▸ ENUNCIADO 1: Segundo o texto sobre Gabriel Pessoto, em que ano e em que cidade ele nasceu?
▸ ENUNCIADO 2: Por favor, escreva a continuação do texto sobre Gabriel Pessoto, começando logo após a última frase mostrada.

Gabriel Pessoto
Gabriel Pessoto (1993, Jundiaí) é um artista que vem ganhando destaque no mundo da arte contemporânea com sua abordagem única e inovadora em relação às técnicas tradicionais de tapeçaria. Seu trabalho é caracterizado pela maneira como ele combina o digital com a tradição têxtil. O trabalho de Pessoto encontra no digital uma infinita fonte de imagens: jpgs, pdfs, gifs que depois são transferidos para telas, tapeçarias e desenhos. Essa transferência, ainda, ocorre pela mão do artista e, nesse processo, as imagens são reinterpretadas. Em alguns casos, elas são representadas de forma reconhecível, em outros, a imagem “original” (um conceito que é constantemente desafiado em sua prática) torna-se outra, uma nova. Para conhecer melhor o Gabriel, confira a nossa entrevista:
Gabriel, é um prazer te entrevistar, obrigado por topar esse bate-papo! Se você puder se apresentar, falar seu nome, sua idade, ou qualquer outra característica que você ache importante.

Itens para localizar o que aparece exibido:

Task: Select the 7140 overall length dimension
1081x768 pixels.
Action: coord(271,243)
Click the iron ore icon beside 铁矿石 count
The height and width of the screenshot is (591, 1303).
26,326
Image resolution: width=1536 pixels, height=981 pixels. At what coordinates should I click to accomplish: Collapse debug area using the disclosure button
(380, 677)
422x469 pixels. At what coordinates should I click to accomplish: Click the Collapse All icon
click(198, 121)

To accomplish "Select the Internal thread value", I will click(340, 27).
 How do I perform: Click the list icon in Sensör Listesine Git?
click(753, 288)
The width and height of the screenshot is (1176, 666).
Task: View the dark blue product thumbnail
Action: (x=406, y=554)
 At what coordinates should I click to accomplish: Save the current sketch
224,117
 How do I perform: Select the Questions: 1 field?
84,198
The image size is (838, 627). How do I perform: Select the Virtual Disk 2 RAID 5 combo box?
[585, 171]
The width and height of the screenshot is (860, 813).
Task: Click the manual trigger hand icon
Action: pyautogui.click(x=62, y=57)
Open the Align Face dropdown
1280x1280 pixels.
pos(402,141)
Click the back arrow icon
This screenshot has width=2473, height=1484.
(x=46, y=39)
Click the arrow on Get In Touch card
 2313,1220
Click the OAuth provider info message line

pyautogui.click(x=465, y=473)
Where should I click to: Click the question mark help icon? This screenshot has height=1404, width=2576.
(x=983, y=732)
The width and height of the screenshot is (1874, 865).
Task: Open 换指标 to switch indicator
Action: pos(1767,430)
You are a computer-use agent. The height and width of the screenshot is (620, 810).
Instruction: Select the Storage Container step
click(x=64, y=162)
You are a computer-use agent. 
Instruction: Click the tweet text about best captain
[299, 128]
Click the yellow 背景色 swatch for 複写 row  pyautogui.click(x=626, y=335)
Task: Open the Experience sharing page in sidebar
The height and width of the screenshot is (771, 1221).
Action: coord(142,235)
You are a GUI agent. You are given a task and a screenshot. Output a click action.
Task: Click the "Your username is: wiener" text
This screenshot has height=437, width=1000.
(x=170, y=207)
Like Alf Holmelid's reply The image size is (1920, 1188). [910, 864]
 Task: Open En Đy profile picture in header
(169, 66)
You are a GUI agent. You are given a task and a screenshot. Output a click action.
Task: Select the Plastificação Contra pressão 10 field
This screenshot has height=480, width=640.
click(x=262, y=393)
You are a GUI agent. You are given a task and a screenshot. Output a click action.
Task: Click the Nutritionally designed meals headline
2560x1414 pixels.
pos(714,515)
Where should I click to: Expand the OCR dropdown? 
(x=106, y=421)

▸ RESULTADO DO EXERCÍCIO 1: Em 1993, em Jundiaí.

▸ RESULTADO DO EXERCÍCIO 2:
Que legal estar aqui, estou animado! Eu sou o Gabriel Pessoto, tenho 29 anos, nasci em Jundiaí, interior de São Paulo, cresci em Porto Alegre, que foi onde eu estudei, e agora estou trabalhando em São Paulo, onde tenho o meu estúdio.
Conta para a gente um pouquinho das suas técnicas e dos materiais que você usa e de que você gosta.
Eu não penso tanto a partir de uma técnica e vou transitando por diferentes materialidades de acordo com a pesquisa. Na minha formação, eu passei por diferentes técnicas, então tive contato com vídeo, pintura, desenho e com gravura e daí eu fui depurando um pouco da minha pesquisa. O que tem feito mais sentido para mim hoje em dia é trabalhar com mídias eletrônicas, trabalhos digitais. Isso pode se manifestar enquanto vídeo, projeção, uma videoinstalação, materiais têxteis, sobretudo tapeçaria. E essa duplinha do eletrônico e do têxtil é o que está mais forte agora.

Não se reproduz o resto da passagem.